つまり、自分の限界が理解できないという頭の悪さが必要かと・・・


■米国の生活について

 □Halloween
 
 日本でも、Halloweenはだんだん有名な祭日になってきています。ですが、米国では
もっと盛大に行われています。ちなみに、この日は休日ではありません。

 Halloweenでは、子供や大人が、Witchなどの怖い衣装を着る、というのが当初思ってい
たことです。しかし、怖い衣装にこだわる必要はないようです。たとえば、シンデレラなど
のかわいい衣装や、バットマンやスーパーマンなどのテレビキャラクターに変装する子も
多いです。つまり、衣装については何でもありです。

 注釈:
  子供番組のキャラクターで米国で有名なのは、セサミ・ストリートのエルモ、
  ドーラ・ザ・エクスプローラのド-ラ、スポンジ・ボブ・スクエア・パンツの
  スポンジ・ボブなのです。エルモ以外のキャラクターは日本でなじみがなく、
  当初は「何これ」と思っていたのですが、慣れてくるとだんだん面白くなって
  きます。

  小学生ぐらいの男の子には、日本の遊戯王(Uhgi-Oh)の遊戯が大人気です。
  英語版の番組も毎日放送されています。

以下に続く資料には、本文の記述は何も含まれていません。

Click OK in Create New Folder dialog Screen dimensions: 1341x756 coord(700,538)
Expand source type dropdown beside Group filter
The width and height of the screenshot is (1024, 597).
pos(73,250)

当然、カードも大流行です。日本の
  アニメ強し(ゲームか?)、というところです。

 パーティグッズの店や、スーパーなどでは、衣装が安売りしています。とりあえず、
古典的なWitchの衣装を子供用に購入しました。

 夜になると、普通の家の玄関の前に、かぼちゃをくりぬいてお化けの顔が作ってあ
るランタン(Jack-O-lantern)が出ています。この家に、悪戯か施しか(Trick-or-treat)
といって訪問すると、お菓子をもらえます。Halloweenの前後では、Welcome Trick-or-treaters
という張り紙が出ている店に行くと、商品の飴や菓子をもらえます。

 私は大学に出勤していたのですが、妻と娘が山の上の高級住宅街を中心に遅くまで家を回って、
相当数のお菓子を貰ってきました。米国に来て、面白いと思った行事のひとつです。